Yeah exactly, and this is a commonly used trick in concurrent data structures in general. The Java implemenation has the additional twist that they don't use a fixed number of "slots" but rather start at 1 and use CAS failures as a mechanism to detect contention and then grow the number of slots until there are no longer CAS failures.


Are there are any other approaches for this problem? Seems like there should be.


I think probabilistic counters are really interesting for this situation, as long as you don't need exact numbers.

  if random.randint(1, 100) == 1:
      db.increment(row)
Then, looking at the database, you can know that the actual count is approximately 100x the number of times the row was incremented.

There's an even more aggressive version that I've seen called a 'Morris Counter' which uses just a few bits to build an order-of-magnitude estimate of the number of events: https://en.wikipedia.org/wiki/Approximate_counting_algorithm


Yes: use a different tool, such as Redis.

Updating a SQL database row can be expensive because of the transaction overhead. Once you increment this counter, the row with the counter remains locked until the transaction is committed. But the actual useful work of incrementing a number is already quicker than selecting a random slot. If the increment can be a simple ADD instruction, without transactional semantics, then this random-slot-based approach is slower than just incrementing it. Especially if you don't care about missing a few increments and therefore don't need a mutex.

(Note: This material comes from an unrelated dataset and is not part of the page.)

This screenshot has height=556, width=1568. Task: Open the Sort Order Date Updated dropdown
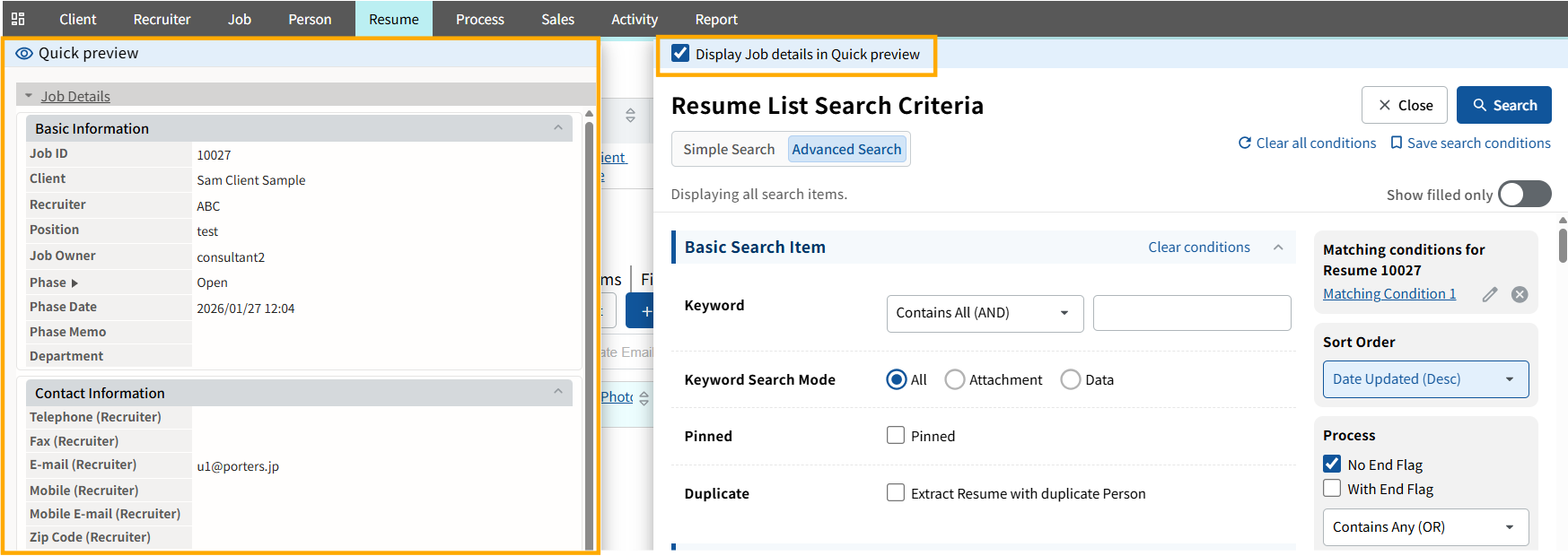coord(1424,379)
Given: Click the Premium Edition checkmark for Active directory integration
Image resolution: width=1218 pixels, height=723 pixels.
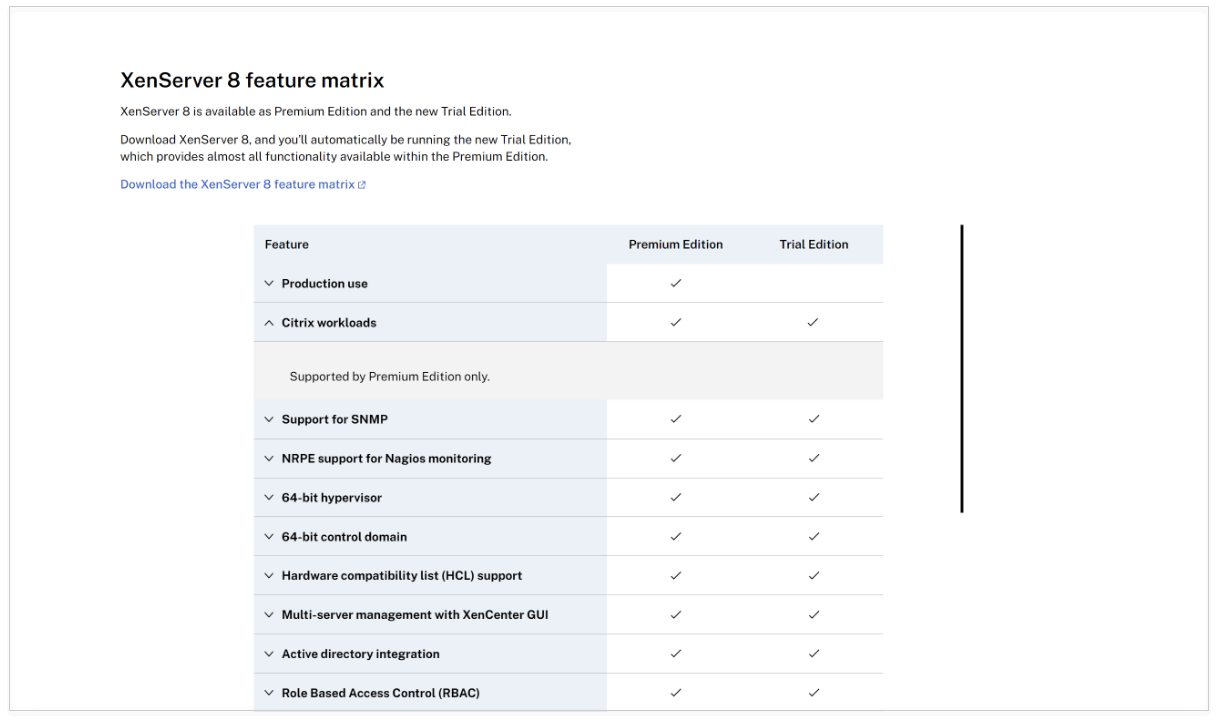Looking at the screenshot, I should (676, 653).
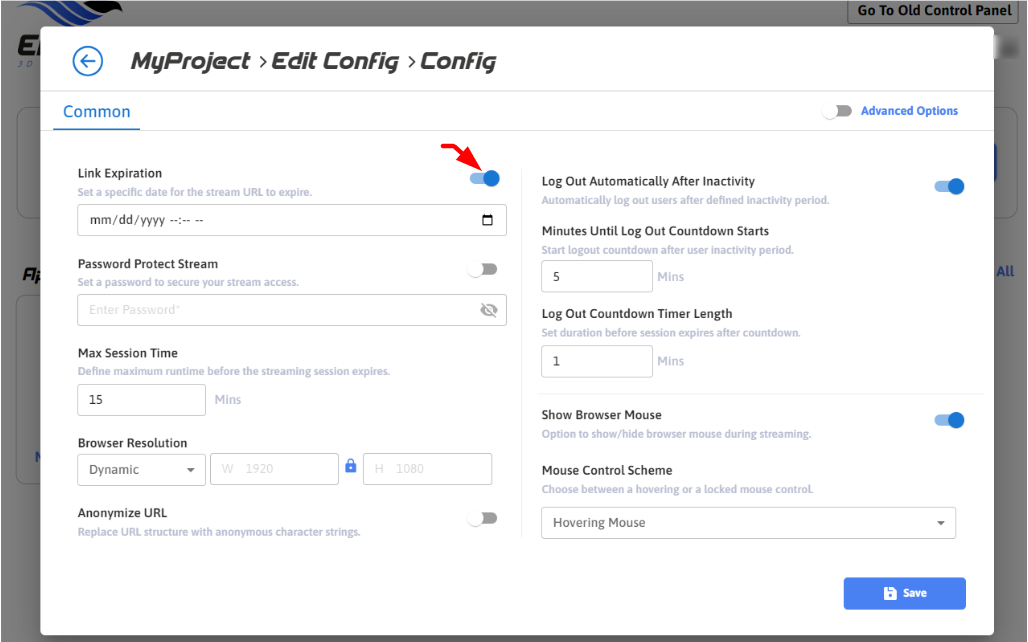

For even more scale, don't use Redis but have a shared memory block containing your integer.

For even more scale, you can have one such slot per CPU. Make sure they're in different cache lines, to avoid false sharing. Now you have slots again, but they're per-CPU and so you still avoid all the SQL database overhead.

Performance is all about structuring the task as close to the machine as possible.


Some people, when they have the problem of incrementing integers think, "I'll use Redis."

Now they have two problems.


Can you go into more detail? Redis supports counters: https://redis.io/glossary/storing-counters-in-redis/



so... what's the problem with using Redis to store a shared counter?

It's a joke about answering complexity with additional complexity. Laugh, it's ok. :)

Redis is a data structure server, for a limited set of data structures. If that's what you want, then use Redis.

You could add a row for each count. You could add more associated information with the count too, like date, why, etc.. Then that insert would trigger a debounced method that would query the event stack to give you a count. You can make periodic snapshots of the total to avoid O(n) table scans. This allows scale without row locking and a much more accurate accounting of when the counts happen. You rewind/fast forward, get a time series, whatever with the event stack. This is all part of the CQRS pattern.

https://martinfowler.com/bliki/CQRS.html


Outside of the DB: some kind of queue.

Could be a SQS or an in memory queue in your app (hand waves about mutiple nodes but that can be dealt with or use redis). Have a single processor that aggregates and does writes. You can use DLQ if something goes wrong to avoid data loss.

Inside the DB maybe just append rows for each add to a table without indexes. That way the engine probably just needs to write out a journal record and append but doesn't spend time on updating indexes. Then periodically read all from the table and aggregate into another. You could cycle between 2 tables.

These is eventually consistent in aggregations but transactional in source of truth. I.e. if you write you can be sure the data is stored, but may take time to aggregate.

Or Use a more exotic DB. That is distributed but still supports transactions.


Usually for this kind of use case you want both INCREMENT and DECREMENT. Using a random number for the "Slot" (AKA "Shard") seems like an anti-pattern. If the Slot were derived from a hash of the data itself, then DECREMENT would be much more straightforward.


Hm, why wouldn't decrements work with random slots, if you're always just summing up all the slots to get the final tally?


It's an interesting approach. In similar cases has anyone got experience using a database more optimized on writes, e.g. Cassandra?


phillip it's called lock striping


Really just a special case of sharding.